BRONTE: L’ANAS HA DATO IL VIA ALL’INTERVENTO PER RENDERE SICURA LA STATALE 284

L’Anas raccoglie l’appello lanciato dall’A mministrazione comunale di Bronte ed effettuata un deciso intervento per rendere più sicuro il transito sulla Statale 284 fra Bronte e Maletto. Operai, infatti, al lavoro oltre che in diversi tratti per rifare l’asfalto, anche lungo le discese fra contrada Difesa e l’abitato di Bronte, dove stanno effettuando degli interventi per migliorare il drenaggio dell’acqua a valle, preludio di un più robusto intervento da effettuare durante l’inverno. L’obbiettivo è evitare i rischi derivanti dal rigonfiamento del muro in pietra lavica che fa da terrapieno e il suo possibile crollo, rischi segnalati dal vice sindaco Gaetano Messina qualche giorno fa.
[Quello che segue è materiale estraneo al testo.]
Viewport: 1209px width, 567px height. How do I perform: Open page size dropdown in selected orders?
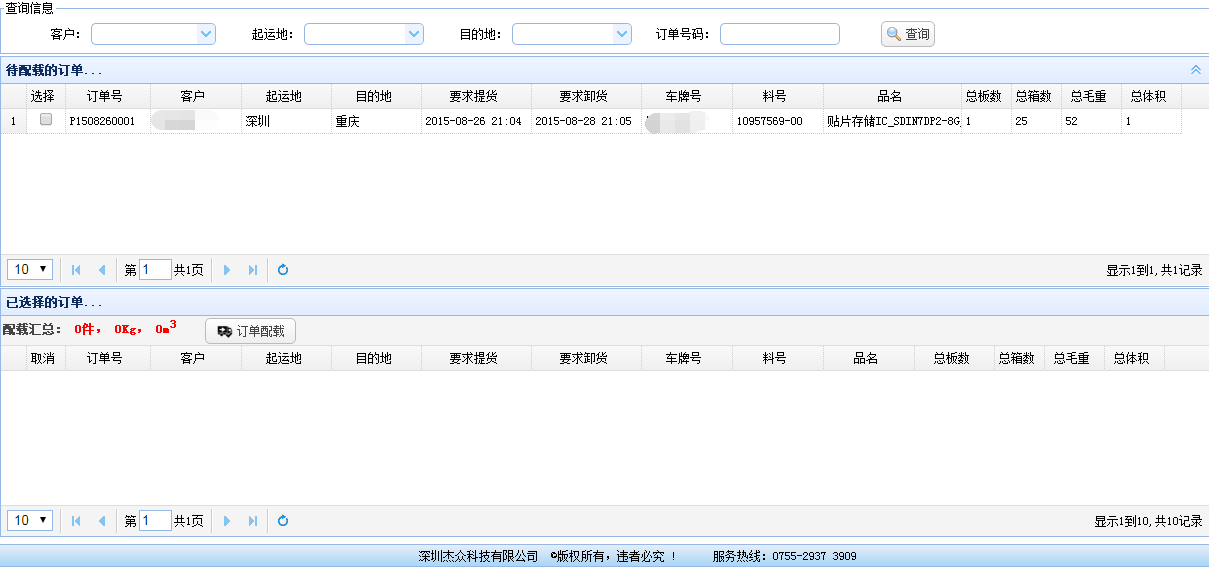(x=30, y=521)
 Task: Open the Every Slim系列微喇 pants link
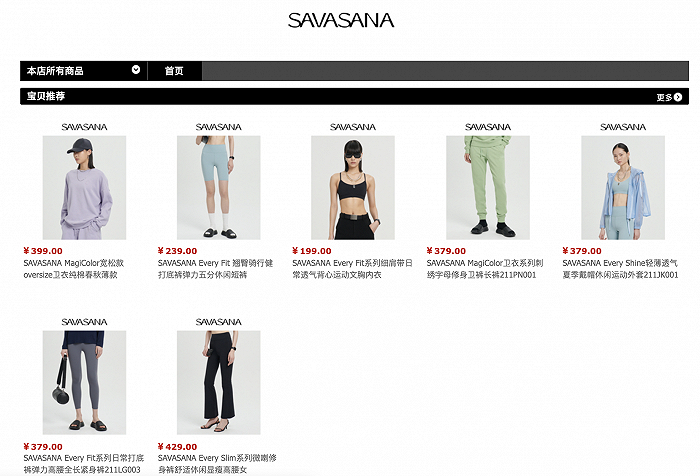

«In questa fase – scrive l’Anas in una nota – stiamo effettuando lavori di sistemazione del corpo stradale in tratti saltuari, propedeutici ai lavori di pavimentazione (questi ultimi comportano un investimento di un milione di euro dal km 0 al Km 12, ovvero tra Randazzo e Bronte). Per il muro, il progetto è ultimato (importo 400mila euro) e i lavori inizieranno ormai in inverno». E durante i lavori il sindaco, Graziano Calanna, con il vice sindaco Gaetano Messina e gli assessori Chetti Liuzzo e Cristina Castiglione hanno effettuato un sopralluogo. «Ringraziamo l’Anas per aver accolto il nostro appello – afferma il sindaco –. Durante il sopralluogo abbiamo appreso dai tecnici che in questo momento è stato sistemato un grosso tubo per drenare l’acqua che arriva da monte, mentre in inverno dovrebbe essere realizzata una palificata idonea a bloccare il movimento franoso».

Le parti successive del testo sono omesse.